_What the exercise asks_. Copy every line of the items in the part that opens with the line containing "You are a computer-use" and closes with the line containing "click(x=44, y=180)", and add 45 to each coordinate in the answers. Leave everything else unchanged.

** Start Source material **

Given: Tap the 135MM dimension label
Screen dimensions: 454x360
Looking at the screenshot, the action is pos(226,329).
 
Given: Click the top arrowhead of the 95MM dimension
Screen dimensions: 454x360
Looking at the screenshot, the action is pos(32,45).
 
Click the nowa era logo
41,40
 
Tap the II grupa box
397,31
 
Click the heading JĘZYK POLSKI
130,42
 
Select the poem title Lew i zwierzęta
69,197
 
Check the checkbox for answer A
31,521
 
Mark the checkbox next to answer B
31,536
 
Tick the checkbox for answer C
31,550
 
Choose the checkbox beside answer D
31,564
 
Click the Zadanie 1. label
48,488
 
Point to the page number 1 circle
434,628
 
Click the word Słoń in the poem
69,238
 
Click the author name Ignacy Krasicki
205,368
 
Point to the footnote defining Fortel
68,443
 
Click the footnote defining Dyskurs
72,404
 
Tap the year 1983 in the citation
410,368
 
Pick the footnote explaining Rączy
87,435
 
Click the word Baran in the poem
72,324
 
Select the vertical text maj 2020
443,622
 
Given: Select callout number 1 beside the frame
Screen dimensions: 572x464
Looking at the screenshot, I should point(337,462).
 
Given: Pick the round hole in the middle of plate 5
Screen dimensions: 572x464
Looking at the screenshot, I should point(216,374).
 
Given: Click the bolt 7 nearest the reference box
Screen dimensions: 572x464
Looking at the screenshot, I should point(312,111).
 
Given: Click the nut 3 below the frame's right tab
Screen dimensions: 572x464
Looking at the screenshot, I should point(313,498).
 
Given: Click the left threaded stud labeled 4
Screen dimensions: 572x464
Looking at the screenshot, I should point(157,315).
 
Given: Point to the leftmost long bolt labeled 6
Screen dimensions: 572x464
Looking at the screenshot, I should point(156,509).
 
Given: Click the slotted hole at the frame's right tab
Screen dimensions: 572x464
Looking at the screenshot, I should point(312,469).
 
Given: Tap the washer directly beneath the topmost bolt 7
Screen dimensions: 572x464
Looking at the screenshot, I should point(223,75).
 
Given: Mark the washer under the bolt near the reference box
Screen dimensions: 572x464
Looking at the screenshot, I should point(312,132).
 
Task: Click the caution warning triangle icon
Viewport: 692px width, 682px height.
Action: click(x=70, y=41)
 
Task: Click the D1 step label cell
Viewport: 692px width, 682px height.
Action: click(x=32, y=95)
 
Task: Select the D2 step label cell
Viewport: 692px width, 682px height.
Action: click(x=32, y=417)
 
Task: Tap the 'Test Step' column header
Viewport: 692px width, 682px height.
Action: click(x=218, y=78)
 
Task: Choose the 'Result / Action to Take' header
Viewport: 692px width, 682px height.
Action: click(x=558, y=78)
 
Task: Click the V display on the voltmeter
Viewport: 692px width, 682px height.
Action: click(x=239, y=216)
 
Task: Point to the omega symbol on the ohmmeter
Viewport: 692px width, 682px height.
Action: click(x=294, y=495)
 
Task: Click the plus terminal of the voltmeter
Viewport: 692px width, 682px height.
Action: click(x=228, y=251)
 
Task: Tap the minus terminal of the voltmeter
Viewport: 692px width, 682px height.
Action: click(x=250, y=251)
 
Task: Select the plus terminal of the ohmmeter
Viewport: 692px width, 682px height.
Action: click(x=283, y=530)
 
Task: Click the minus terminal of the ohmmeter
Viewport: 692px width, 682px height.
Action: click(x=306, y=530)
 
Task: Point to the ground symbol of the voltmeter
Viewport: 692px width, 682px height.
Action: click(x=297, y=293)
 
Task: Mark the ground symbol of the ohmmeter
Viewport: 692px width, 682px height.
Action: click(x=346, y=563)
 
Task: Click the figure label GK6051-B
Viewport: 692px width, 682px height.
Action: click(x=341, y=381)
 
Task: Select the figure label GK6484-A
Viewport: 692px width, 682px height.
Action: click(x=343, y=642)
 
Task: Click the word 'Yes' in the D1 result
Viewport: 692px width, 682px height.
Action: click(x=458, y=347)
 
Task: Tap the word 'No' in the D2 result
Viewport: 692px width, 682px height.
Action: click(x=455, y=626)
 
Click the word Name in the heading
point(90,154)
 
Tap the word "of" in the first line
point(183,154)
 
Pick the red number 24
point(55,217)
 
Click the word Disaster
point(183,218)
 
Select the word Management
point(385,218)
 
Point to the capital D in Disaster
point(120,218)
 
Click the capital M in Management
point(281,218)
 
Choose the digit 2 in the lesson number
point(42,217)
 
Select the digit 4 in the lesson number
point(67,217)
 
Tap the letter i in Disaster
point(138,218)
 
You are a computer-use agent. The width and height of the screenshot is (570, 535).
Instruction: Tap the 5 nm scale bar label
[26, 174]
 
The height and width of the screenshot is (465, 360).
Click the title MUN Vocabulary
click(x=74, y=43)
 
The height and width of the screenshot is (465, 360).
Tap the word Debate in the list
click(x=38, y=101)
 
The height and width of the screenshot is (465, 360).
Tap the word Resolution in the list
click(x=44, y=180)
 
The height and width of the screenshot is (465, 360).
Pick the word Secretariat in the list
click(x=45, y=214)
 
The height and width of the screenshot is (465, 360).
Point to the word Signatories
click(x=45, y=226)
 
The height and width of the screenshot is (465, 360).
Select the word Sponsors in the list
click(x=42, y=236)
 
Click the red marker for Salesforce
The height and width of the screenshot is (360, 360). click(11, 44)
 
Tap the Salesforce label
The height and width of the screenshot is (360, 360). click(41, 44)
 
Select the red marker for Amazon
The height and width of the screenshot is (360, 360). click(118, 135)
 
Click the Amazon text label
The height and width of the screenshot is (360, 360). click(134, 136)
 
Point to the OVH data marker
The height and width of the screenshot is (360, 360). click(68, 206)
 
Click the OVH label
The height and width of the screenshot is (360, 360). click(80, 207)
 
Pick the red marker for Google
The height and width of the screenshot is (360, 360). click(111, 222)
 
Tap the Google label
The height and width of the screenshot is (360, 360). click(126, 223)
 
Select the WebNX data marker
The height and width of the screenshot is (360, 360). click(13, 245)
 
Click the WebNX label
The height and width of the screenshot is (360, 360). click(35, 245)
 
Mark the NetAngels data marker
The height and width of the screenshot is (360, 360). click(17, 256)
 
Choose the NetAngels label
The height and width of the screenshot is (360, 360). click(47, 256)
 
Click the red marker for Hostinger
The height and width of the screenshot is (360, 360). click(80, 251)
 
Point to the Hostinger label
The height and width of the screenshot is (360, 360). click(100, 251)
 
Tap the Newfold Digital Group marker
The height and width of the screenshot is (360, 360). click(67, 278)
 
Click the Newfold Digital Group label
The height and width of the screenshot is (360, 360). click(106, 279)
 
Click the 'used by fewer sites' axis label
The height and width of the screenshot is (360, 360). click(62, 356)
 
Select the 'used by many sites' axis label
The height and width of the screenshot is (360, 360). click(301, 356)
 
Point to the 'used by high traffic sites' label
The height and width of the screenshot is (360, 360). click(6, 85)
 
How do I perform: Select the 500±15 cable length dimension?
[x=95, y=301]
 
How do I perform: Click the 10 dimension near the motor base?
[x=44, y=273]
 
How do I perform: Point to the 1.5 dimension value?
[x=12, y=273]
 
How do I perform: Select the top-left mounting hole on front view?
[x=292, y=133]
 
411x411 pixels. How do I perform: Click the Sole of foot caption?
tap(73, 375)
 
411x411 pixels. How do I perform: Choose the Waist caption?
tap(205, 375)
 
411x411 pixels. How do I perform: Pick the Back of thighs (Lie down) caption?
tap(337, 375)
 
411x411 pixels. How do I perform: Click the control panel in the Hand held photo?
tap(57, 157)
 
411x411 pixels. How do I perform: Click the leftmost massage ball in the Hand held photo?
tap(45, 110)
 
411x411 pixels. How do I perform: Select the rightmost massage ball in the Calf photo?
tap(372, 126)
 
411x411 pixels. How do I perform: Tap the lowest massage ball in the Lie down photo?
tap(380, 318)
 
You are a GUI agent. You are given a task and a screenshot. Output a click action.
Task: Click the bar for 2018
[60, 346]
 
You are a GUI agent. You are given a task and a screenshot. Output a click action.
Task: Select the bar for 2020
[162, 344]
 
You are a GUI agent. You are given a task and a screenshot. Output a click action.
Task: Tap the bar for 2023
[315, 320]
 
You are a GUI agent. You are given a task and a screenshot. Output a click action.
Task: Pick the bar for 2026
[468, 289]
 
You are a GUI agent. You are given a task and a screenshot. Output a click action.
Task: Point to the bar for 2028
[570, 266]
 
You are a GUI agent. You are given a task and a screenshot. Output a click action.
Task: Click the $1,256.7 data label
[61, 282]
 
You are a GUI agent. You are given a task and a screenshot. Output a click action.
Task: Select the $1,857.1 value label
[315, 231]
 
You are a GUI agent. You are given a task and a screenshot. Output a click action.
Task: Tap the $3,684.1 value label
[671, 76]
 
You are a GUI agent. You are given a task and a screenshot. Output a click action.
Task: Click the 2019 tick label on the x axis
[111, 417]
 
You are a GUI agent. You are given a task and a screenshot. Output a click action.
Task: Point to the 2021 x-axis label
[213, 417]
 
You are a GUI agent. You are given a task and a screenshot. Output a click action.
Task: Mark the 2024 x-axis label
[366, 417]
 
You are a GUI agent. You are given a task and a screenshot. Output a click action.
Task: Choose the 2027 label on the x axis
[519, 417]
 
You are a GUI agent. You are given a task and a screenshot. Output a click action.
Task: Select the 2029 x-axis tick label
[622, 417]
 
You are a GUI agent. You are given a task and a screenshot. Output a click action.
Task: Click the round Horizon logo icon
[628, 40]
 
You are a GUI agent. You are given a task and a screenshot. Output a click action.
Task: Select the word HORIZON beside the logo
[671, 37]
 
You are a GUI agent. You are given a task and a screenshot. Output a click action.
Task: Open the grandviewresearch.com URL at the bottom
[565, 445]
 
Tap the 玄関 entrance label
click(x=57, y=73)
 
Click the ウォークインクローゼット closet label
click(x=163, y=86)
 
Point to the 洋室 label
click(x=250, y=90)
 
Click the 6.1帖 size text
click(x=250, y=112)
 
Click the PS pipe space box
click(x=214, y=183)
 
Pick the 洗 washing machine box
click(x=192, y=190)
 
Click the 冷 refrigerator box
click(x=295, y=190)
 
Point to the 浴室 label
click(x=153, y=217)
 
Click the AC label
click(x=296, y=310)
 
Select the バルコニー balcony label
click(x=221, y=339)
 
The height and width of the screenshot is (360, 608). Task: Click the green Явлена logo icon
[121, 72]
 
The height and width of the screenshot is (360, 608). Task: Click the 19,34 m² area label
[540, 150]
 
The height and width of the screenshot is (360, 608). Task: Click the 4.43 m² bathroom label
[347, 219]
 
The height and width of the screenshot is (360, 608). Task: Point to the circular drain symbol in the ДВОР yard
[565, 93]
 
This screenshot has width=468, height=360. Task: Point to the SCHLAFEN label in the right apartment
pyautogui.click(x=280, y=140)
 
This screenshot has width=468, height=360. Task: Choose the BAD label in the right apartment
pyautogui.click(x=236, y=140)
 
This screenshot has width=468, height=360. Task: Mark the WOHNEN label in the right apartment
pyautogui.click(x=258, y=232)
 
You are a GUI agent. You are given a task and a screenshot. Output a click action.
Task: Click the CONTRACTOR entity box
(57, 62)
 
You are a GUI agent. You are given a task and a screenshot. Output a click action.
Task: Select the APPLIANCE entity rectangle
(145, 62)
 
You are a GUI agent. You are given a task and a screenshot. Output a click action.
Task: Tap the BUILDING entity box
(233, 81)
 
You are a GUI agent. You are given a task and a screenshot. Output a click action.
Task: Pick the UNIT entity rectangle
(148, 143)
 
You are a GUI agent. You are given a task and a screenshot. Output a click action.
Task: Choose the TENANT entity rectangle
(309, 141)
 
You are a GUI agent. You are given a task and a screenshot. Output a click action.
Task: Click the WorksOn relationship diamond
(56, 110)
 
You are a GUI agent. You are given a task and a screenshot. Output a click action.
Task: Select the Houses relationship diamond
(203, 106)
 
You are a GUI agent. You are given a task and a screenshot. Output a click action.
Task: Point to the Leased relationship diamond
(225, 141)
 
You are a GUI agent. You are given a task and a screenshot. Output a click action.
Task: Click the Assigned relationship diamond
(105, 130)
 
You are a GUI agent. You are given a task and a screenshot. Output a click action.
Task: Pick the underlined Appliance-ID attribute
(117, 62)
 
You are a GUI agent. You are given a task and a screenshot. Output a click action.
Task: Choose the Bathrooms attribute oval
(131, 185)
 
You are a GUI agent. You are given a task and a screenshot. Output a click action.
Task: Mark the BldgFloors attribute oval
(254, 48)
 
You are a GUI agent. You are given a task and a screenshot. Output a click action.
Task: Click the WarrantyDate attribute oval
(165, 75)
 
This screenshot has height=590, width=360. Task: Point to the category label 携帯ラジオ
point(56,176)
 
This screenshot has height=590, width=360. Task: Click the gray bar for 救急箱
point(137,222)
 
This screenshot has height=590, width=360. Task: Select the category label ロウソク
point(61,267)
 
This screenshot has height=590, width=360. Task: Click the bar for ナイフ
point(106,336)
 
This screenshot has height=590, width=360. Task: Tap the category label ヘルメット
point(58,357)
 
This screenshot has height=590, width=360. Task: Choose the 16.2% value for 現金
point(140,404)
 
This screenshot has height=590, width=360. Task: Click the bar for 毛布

** End Source material **

_The completed task_.
You are a computer-use agent. The width and height of the screenshot is (570, 535).
Instruction: Tap the 5 nm scale bar label
[71, 219]
 
The height and width of the screenshot is (465, 360).
Click the title MUN Vocabulary
click(x=119, y=88)
 
The height and width of the screenshot is (465, 360).
Tap the word Debate in the list
click(x=83, y=146)
 
The height and width of the screenshot is (465, 360).
Tap the word Resolution in the list
click(x=89, y=225)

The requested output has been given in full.